Look over the statements in What Do You Think? and give some careful and honest thought about how you would respond in similar situations. Think of times in the past, or imagine situations in the future, that might test your response to these statements.The young men were not being arrogant. They knew they were guilty of the charge, but didn’t feel that they were guilty of insubordination to the kingdom in which they were functioning, or any unrighteous action. Why do you think they felt that way?
Read Revelation 17:14.
Read Into the Story and then thoughtfully answer the questions in Out of the Story. Who was in charge in this story? To what kingdom were Shadrach, Meshach, and Abednego giving due respect? Consider where the original idea of a statue representing kingdoms came from. Who was really in charge of the fiery furnace and of the people in it? If you were faced with the choice of submitting to earthly kingdoms versus submitting to God’s kingdom, to what authority or power would you submit? Explain.
Read Daniel 3:28.
Consider the key text. Why do you think it was so easy for Nebuchadnezzar to make such a demand about who deserved respect and worship after the furnace incident? What previously gained knowledge do you think Nebuchadnezzar had about God? What previous experience do you think the young men had that would cause them to trust God’s plan even though they weren’t sure He would rescue them?
Read Nahum 1:7.
The Flashlight quotation tells us that we will face similar tests of our trust in God. What might give you the courage to act as the young men did in this story? What might you be able to do to strengthen that faith to enter in the kingdom with the more powerful ruler when the time came?
Read Haggai 2:7.
In the Further Insight section of the lesson the quote by Ellen G. White is from The Desire of Ages which tells us about Jesus’ life. Today’s Bible verse tells us why she named her book as she did. Jesus is who we desire, need, and the one who gives us peace. When we are in our own fiery furnace and call out our need to Him, He will provide just as He did for Shadrach, Meshach, and Abednego. Do you trust that Jesus will provide for you?

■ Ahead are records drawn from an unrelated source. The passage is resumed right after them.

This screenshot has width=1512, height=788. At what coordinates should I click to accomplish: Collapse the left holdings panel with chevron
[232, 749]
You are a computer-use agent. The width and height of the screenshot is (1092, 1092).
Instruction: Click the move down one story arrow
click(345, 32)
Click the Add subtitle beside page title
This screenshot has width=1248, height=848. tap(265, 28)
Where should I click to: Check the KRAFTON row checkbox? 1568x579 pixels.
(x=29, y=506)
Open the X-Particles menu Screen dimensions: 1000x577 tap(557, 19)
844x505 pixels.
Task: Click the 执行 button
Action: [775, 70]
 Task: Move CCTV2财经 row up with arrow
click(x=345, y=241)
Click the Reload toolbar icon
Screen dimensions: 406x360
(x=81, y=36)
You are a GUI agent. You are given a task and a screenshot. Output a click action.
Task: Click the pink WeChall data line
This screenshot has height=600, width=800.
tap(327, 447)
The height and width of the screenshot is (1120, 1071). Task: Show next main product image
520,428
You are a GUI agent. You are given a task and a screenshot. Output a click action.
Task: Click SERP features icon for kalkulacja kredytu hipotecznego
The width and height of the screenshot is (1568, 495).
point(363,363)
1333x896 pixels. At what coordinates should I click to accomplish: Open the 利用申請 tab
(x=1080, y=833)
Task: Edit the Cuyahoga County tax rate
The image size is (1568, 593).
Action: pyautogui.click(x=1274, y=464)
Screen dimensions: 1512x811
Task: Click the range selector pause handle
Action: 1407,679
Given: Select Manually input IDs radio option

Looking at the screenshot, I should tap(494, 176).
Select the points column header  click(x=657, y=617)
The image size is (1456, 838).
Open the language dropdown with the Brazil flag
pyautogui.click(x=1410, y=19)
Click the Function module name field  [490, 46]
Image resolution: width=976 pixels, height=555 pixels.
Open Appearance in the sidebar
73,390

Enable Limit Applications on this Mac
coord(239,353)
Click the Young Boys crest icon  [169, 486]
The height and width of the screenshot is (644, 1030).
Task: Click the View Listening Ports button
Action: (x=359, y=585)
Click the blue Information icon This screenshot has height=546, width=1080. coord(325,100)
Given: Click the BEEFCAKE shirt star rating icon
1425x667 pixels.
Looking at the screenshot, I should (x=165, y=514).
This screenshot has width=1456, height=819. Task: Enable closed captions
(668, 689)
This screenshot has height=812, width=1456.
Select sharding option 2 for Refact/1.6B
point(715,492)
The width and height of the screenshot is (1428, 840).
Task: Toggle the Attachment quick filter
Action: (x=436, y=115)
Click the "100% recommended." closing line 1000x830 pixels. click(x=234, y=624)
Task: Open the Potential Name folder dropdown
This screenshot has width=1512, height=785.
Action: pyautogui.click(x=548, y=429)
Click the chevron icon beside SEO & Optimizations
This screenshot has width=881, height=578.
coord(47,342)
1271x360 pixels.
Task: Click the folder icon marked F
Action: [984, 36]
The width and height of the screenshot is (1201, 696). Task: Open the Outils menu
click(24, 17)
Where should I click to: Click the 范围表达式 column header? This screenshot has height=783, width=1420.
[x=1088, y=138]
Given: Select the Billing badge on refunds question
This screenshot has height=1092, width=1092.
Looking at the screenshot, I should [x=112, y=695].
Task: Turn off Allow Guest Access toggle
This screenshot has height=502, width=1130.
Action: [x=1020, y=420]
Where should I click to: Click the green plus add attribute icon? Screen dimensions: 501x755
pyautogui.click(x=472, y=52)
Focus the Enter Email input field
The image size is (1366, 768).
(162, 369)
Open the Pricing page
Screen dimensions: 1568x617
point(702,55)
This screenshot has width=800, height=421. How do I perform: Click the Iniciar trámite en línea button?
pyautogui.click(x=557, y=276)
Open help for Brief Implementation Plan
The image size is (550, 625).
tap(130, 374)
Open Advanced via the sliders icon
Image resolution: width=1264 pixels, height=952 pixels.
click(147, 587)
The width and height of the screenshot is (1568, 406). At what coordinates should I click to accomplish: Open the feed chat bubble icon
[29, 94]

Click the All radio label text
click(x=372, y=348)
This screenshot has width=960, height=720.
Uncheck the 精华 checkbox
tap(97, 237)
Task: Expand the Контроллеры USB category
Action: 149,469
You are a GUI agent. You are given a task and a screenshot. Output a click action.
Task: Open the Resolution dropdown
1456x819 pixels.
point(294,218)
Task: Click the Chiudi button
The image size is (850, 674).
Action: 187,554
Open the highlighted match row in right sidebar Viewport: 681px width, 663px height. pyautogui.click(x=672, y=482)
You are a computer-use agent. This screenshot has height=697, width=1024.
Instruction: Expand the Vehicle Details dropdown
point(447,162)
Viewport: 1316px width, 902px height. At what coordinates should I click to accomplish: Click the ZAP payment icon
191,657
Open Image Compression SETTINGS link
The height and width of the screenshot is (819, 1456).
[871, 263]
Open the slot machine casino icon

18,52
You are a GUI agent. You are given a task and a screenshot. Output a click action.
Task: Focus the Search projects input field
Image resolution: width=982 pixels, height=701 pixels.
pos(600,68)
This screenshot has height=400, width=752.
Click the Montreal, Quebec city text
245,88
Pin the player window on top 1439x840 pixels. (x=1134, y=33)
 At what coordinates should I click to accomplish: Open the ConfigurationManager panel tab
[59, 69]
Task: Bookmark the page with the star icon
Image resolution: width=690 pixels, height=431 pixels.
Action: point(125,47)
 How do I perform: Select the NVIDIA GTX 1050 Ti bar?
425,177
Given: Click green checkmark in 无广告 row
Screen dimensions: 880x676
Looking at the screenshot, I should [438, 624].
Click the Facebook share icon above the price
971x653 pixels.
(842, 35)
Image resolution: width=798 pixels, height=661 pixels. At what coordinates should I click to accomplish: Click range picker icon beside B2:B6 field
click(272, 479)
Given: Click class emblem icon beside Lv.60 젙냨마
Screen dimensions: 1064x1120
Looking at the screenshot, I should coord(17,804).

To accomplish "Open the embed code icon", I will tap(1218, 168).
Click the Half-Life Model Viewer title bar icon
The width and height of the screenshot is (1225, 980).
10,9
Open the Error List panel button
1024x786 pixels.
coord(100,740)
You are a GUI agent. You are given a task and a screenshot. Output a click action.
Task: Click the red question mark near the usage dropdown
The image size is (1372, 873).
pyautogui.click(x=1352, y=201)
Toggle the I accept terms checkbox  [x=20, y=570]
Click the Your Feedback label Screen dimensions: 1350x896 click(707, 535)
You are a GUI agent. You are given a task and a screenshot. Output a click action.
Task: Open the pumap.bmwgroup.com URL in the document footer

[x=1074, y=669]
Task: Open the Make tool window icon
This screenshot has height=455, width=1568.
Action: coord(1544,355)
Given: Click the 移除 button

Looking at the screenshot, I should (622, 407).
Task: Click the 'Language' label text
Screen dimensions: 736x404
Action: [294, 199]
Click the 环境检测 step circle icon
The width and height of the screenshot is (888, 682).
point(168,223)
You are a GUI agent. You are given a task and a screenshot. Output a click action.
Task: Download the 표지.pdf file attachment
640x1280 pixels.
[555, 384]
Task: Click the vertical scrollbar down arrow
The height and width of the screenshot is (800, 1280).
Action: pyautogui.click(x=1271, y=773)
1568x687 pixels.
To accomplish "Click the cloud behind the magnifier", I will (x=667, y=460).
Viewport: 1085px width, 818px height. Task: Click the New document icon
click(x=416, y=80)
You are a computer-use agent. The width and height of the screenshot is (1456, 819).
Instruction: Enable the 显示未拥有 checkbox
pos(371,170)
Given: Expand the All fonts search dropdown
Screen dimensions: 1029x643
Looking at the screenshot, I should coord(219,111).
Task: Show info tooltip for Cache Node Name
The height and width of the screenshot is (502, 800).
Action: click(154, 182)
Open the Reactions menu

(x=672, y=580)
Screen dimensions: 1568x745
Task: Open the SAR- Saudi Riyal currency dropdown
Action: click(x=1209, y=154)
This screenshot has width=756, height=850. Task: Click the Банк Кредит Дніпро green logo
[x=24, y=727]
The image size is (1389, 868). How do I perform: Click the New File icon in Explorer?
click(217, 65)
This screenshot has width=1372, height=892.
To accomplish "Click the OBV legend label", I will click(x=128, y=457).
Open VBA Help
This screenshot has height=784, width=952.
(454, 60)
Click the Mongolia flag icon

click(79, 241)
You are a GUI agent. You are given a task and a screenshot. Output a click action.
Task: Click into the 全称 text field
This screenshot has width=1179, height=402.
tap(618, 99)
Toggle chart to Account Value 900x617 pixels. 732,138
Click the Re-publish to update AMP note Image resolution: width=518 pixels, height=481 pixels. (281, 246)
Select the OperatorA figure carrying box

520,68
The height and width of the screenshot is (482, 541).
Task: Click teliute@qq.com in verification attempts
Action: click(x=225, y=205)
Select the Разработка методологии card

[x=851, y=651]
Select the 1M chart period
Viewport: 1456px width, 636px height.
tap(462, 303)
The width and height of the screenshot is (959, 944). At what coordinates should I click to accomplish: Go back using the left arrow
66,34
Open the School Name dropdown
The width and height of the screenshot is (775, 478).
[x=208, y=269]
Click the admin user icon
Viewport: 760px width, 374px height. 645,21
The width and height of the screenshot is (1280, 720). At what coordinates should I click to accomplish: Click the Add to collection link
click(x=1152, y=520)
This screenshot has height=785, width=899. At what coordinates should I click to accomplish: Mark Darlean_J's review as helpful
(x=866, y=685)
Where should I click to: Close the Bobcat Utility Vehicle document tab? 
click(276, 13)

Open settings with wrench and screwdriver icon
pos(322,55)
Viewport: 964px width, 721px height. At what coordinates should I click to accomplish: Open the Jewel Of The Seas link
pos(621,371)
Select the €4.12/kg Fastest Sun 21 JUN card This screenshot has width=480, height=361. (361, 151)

Is Jesus your Desire of Ages? Read this week’s Punch Lines. Do they encourage you to rely on God and His Son to provide for you in your time of need? Who would you rather give your ultimate allegiance to—someone whose guards were killed getting close to a fire, or Someone who kept His subjects from even smelling like smoke after they had been hanging out in the middle of the fire?
Read Romans 12:1, 2.
Read Romans 12:1, 2. Even though you may not have to choose between allegiance to God’s kingdom and allegiance to an earthly government, situations come up all the time when you have to choose between faithfulness to God and the secular influences of contemporary society. For instance, when you are with a group of friends that has a “leader” other than yourself, how easy is it for you to choose not to go along with something the group decides to do? What other situations can you think of that might test your allegiance to God’s kingdom? How might it help you if you thought about the “ruler” or “leader” that was actually the more powerful? (Write your answer in the Notes section in the back of this study guide.)
Read Matthew 6:33.
Draw a big circle, and around the outside write “Kingdom of God.” Now draw a medium-sized circle in the middle of the larger circle. Label it with the name of the country in which you live. Then draw a smaller circle in the middle of the medium-sized circle. Write your name inside that circle. That is how things would ideally line up in this world if earthly governments or kingdoms acknowledged who was really in charge of them (refer to the Punch Lines). Draw these circles again, but make the medium-sized circle partly inside of and partly outside of the “Kingdom of God” circle. In this new graphic, where will you put yourself? If you are part of the kingdom that is not completely lined up with God’s kingdom anymore, are you still part of God’s kingdom? It, of course, depends exactly how you drew the circles, but you can see where problems might arise. Draw another one of these representations and label it according to the Bible story today. Can you see now why Shadrach, Meshach, and Abednego said what they said in Daniel 3:16?